A classroom at the Saint John Learning Exchange.

A sampling of goals set by Learning Exchange clients:  

 

  1. Pay off credit card

  2. Complete Money Matters course

  3. Open a bank account

  4. Get forklift license

  5. Learn to operate a cash register

  6. Organize autism supports for child

  7. Take mental health program

  8. Attend counselling

  9. Enter essay contest

  10. Learn to swim

  11. Audition for choir

  12. Apply to a post-secondary program

  13. Obtain children’s birth certificates

  14. Take a parenting program

  15. Learn to cook meals

  16. Learn Expensify (or other computer programs)

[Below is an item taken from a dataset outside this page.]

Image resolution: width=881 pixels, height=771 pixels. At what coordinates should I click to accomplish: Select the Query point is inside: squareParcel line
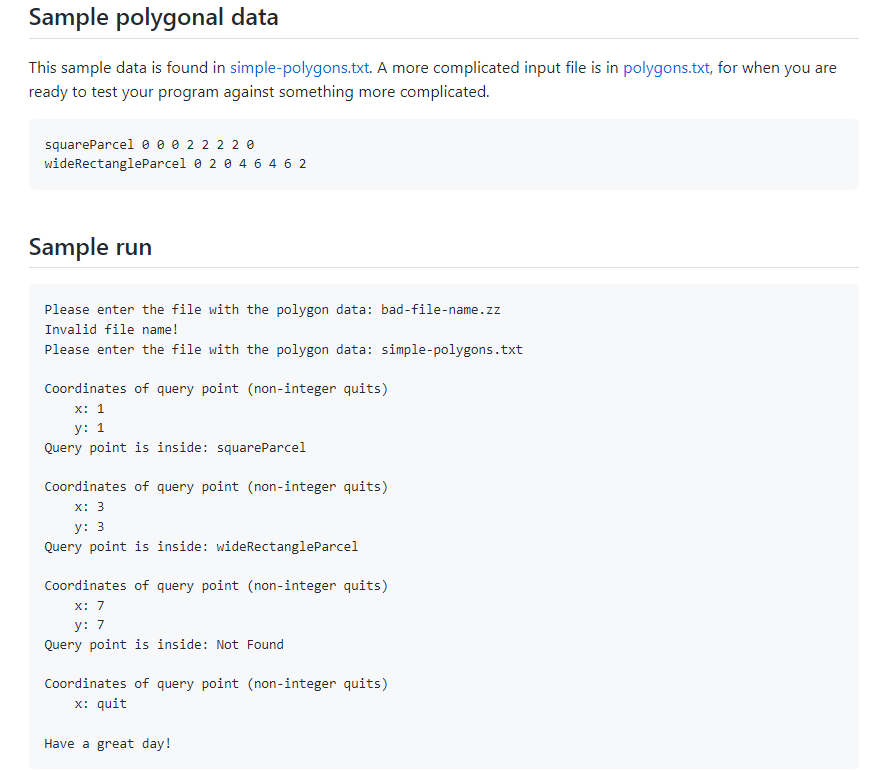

  17. Practice a job interview

  18. Organize my disability claim paperwork

  19. Apply for a student loan

  20. Work out three times a week

  21. Cook for my family every week

  22. Start a blog

  23. Complete online course 

  24. Create a Kijiji ad to offer odd jobs and repairs

  25. Pass language exams

  26. Take a soft skills class for Professionalism

  27. Obtain driver's permit

  28. Complete driver's education

Coaching is key

While the financial incentives tend to garner a lot of attention, Alex Warren says the one-on-one coaching component is key to goal achievement and impact. 

 

“It’s just as important as the financial incentives, actually,” Alex says. “The incentives and coaching are so complementary and really help to bring about that intrinsic behaviour change.”

 

Erin Gallagher says the coaches are thought partners with whom clients can “talk things out.”  She says some may never have been encouraged before or had the time to reflect on their goals. 

 

“It gives them the ability to speak out loud,” Erin says, “to think out loud.” 

 

Erin MacKenney sees the coaching building confidence and aspirations and helping clients better manage stress. Crucially, the coaching is creating longer-lasting relationships between clients and the Learning Exchange, allowing it to deliver on its goal of wraparound service that supports the whole person. 

 

“We are able to be more proactive now,” Erin says. “When life happens, things can fall apart. Now, with their coach, they have someone they can go to, to talk things through, to help set goals.” 

 

While there were some mild growing pains in the early days of integrating coaching into its programs, such as around internal communication between coaches and program staff, change is all in a day’s work at the Learning Exchange, whose programming is ever-evolving in response to client need. 

 

“It’s a constant learning,” Alex says. “Constantly adapting and shifting. You’ve got to try things to see if they work.” 

 

This iterative testing is exactly what the Social Innovation Fund is meant to encourage, along with data-driven decision-making. While the Learning Exchange collects abundant data, “one of the hardest things is trying to convey the changes that happen in people,” Erin Gallagher says. She recounts an experience from the week prior, when a learner passed her in the hall, smiled, said good morning and made eye contact, an exchange that would have been unthinkable when she first met him. 

 

“We have the data, but here are so many stories,” she says. “Something has literally changed inside them. They’re carrying themselves differently.” 

 

Taylor brings it back to the big picture.

 

“The reason we make change is always for greater impact,” she says. “It’s always about the impact on our learners.”